Wednesday, January 11, 2012

Protective Layer of Cope


I grew up knowing Jane Fonda to be a fitness tape guru and not much else. The desire to apologize for that ignorance is strong, strong indeed.

As I was flipping channels the other day, I caught her telling some of her story. Recollections of childhood gave my heart a familial ambience as she divulged both raw and dull emotion and dynamics from her past.

Magnetically, she lured me into her narrative and fascinated, I sat perfectly still, listening. As my decaf coffee sat untouched, growing colder phrase by painful phrase, she came to make a profound statement that has revolved and evolved in my mind ever since. It was this:

“We develop coping mechanisms to survive but we keep them longer than their shelf life and they become impediments.”

What once was a cloak wrapped around the heart to protect from the cold bite of pain, now becomes a lasting lacquer leaving no possibility for breath, in or out.
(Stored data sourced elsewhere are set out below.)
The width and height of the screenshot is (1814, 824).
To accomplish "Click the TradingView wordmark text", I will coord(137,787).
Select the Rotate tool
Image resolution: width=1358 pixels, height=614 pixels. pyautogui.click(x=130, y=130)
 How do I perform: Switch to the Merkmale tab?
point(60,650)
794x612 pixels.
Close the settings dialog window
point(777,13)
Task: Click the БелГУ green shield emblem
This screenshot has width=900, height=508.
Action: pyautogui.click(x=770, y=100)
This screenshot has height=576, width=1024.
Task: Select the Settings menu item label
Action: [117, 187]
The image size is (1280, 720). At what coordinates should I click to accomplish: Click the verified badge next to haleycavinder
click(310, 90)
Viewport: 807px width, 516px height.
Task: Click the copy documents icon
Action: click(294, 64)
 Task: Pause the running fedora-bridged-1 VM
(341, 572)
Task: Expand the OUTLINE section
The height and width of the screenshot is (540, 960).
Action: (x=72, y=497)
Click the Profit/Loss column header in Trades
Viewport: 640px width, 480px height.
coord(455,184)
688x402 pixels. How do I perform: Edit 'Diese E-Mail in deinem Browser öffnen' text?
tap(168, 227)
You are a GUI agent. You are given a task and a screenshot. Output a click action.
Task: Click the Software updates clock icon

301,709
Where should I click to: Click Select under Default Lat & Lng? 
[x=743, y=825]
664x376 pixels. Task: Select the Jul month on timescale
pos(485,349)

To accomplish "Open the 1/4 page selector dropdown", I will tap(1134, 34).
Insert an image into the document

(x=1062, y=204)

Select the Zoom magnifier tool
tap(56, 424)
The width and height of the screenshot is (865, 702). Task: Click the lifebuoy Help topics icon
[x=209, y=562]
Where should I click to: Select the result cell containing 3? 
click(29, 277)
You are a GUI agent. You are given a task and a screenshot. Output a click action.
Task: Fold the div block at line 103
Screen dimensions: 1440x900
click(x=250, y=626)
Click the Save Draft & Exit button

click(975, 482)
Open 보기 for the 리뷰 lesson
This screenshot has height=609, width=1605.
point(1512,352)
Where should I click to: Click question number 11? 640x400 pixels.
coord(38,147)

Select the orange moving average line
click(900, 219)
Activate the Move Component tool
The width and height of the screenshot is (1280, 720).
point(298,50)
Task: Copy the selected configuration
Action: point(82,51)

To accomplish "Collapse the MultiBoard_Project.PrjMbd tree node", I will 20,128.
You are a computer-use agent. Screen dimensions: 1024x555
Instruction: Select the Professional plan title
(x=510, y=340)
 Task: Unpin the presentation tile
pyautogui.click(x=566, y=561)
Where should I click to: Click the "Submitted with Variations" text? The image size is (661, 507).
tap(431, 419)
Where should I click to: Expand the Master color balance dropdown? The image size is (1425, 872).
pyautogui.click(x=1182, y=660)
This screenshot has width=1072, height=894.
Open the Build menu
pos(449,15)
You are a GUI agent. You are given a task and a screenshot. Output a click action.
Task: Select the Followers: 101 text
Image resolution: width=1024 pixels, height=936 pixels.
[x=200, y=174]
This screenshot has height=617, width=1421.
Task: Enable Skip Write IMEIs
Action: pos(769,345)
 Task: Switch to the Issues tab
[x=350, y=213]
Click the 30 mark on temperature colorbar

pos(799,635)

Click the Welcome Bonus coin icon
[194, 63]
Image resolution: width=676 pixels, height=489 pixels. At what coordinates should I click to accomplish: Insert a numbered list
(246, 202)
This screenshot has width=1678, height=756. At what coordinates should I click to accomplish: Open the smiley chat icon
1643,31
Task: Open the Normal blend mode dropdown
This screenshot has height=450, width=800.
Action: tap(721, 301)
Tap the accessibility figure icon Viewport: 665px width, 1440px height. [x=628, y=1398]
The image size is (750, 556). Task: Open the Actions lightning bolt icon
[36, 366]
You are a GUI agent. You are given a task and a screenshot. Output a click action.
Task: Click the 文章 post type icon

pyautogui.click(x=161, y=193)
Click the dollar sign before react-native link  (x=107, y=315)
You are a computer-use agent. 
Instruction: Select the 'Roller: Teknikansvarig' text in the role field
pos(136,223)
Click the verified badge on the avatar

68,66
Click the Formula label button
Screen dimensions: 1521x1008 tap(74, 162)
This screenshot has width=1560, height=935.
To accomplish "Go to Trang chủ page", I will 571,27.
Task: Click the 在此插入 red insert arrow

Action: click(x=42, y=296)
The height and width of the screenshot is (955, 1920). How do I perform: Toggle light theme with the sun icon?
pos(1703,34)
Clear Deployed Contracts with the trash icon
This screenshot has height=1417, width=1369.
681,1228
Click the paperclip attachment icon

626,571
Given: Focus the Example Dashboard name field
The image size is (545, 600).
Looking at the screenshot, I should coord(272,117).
Its impenetrable nature chokes life and love both from the host, and those in their midst.

Coping mechanisms are a necessary evil, in fact originating innocently and helpfully. Sometimes we must protect from harm. If we don’t, we might be obliterated in the process of relationship.

But the need to remove the cloak before it solidifies is urgent. If not destroy, at minimum we must keep it pliable, to be used only when necessary.

How do we accomplish this?

I wish I knew. For I fear this progression has already completed its task deep in my heart.

Can the barrier be fractured? I pray it may, letting the air of freedom and love seep in.
 

Amen.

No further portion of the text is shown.